This
dark steely grey stone is a cushion cut, 67 carat diamond. The
Black Orlov has been exhibited at several exhibitions including
the State Fair of Texas in 1964, The Carnegie Museum and the American
Museum of Natural History.
When
Charles Winson owned the gem he valued it $150,000. The New York
jeweler began showing the black diamond in the early 1950's. In
1969 Winson sold it for $300,000. It has since been bought and
sold several times. The latest being at Sotheby's in 1990 for
$99,000 and again in 1995 by the auction house for for $1.5 million.
The
history of the stone has been shrouded in mystery. Legend is that
once the black diamond was called The Eye of Brahma. It was supposedly
an uncut stone of 195 carats. This stone was set into an idol
in the vicinity of Pondicherry, India and stolen by a monk. Some
say that black is a bad luck color for Hindus and they would never
have put a black stone on an idol. Research shows that in the
Hindu belief of the 3 eyes - one is the sun and one is the moon,
on opposite sides of the head. The sun represents the light and
the moon, the dark. So it may have been that a black diamond would
have been used for the "moon eye."
Back
to our Black Orlov Diamond - legend also says that it once belonged
to the Russian Princess Nadia Orlov. Many sources disregard this
by saying there never was a princess by that name.
What
I have found is that there WAS a Russian Princess by the name
of Nadezhda Petrovna Orlov. Now the familiar name Nadia is often
associated with the more formal Nadezhda. So, there is possibility.
Nadezhda
Petrovna Orlov fled Russian after the revolution and may have
sold jewels to fund the journey - as many of the nobility did.

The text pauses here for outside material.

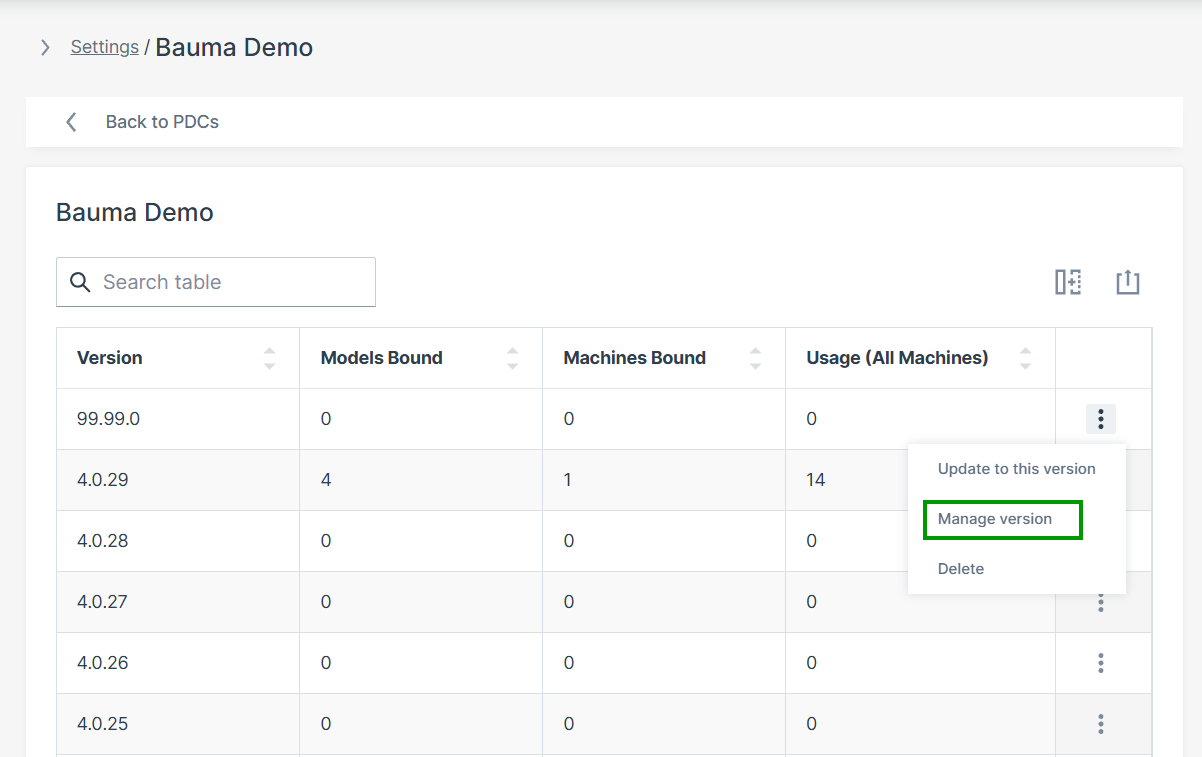This screenshot has width=1202, height=757.
Task: Open the three-dot menu for version 4.0.25
Action: pos(1100,724)
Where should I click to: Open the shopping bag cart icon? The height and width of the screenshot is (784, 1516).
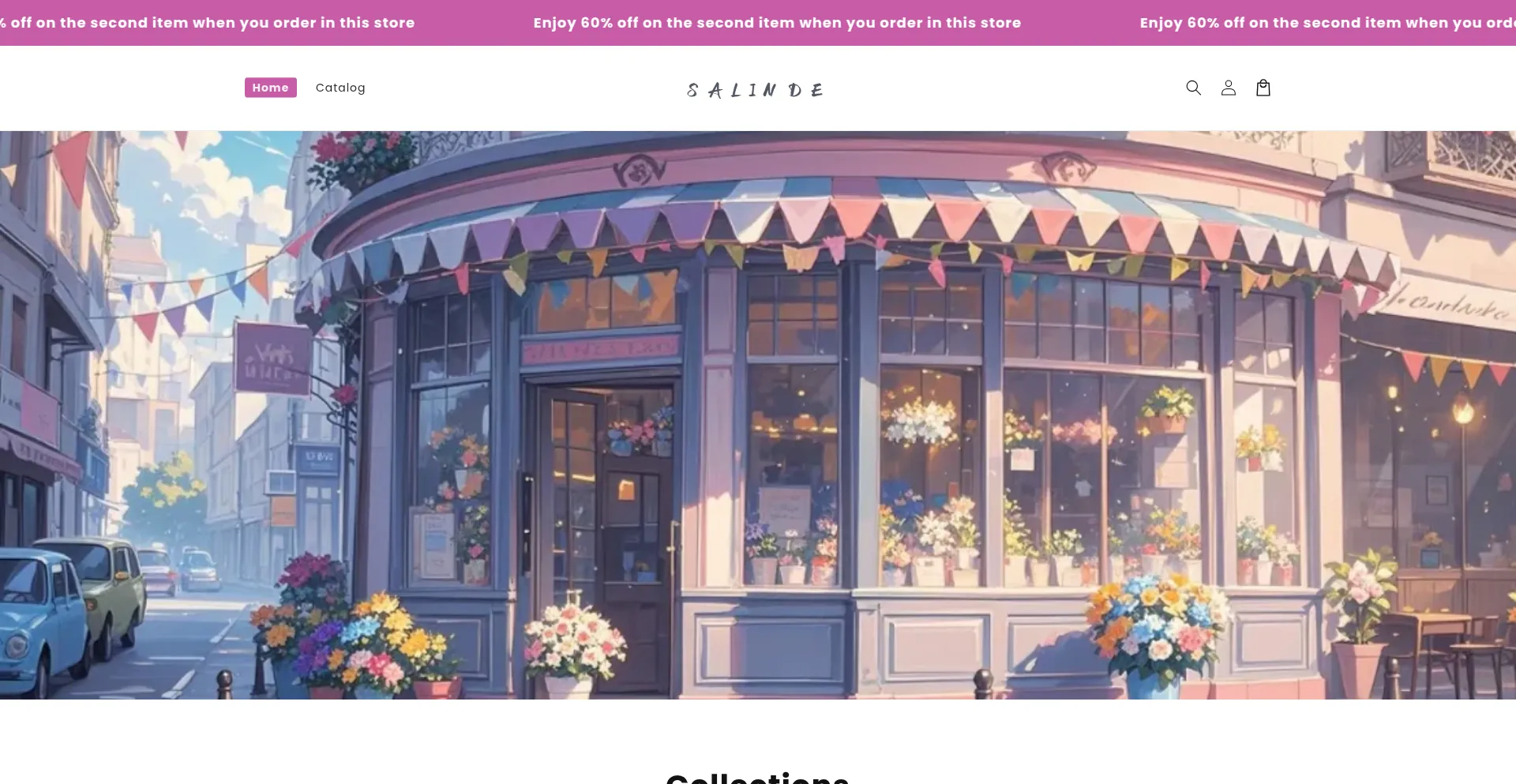pyautogui.click(x=1263, y=88)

Many jewels were being sold at the time of the Russian Revolution.
I
would also like to put forward my theory that the Orlov family
had estates on "the Black Lake" and also bred horses
known as Black Orlov's. It doesn't seem a stretch that the Black
Orlov may have well indeed belonged to a Russian Princess Orlov.
It
should be noted that another large diamond, known as The Orlov,
was purchased by Prince Orlov as a gift for Catherine the Great.
This diamond also has a legend of being stolen from an idol in
India. Perhaps the history of the 2 Orlov diamonds became muddled
over time.
***
Today
unsubstantiated rumors of a curse on the Black Orlov Diamond are
being spread. The owner and diamond dealer who purchased the black
diamond in 2004, Dennis Petimezas, currently has the diamond on
tour. He "says" he has researched the diamond and claims:
"In
1947 Princess Nadia Vyegin Orlov and Princess Leonila Galitsine
Bariatinsky - both former owners of the Black Orlov - leapt to
their deaths in apparent suicides. Fifteen years earlier, J.W.
Paris, the diamond dealer who imported the stone to the USA, jumped
from one of New York's tallest buildings shortly after concluding
the sale of the jewel."
No
such events can be found however. Princess Leonilla Bariatinska
lived to the ripe old age of 102, d -1918 in Switzerland. And
the Princess (Nadia) Nadezhda Petrovna Orlov lived to be 90 years,
d - 1988 in France. We can find no mention anywhere of a jeweler
who jumped in New York.
One
can only suppose (until such time as concrete evidence can be
shown) that the current "hype" by the owner of the Black
Orlov is to promote his loaning it be worn at the Oscars.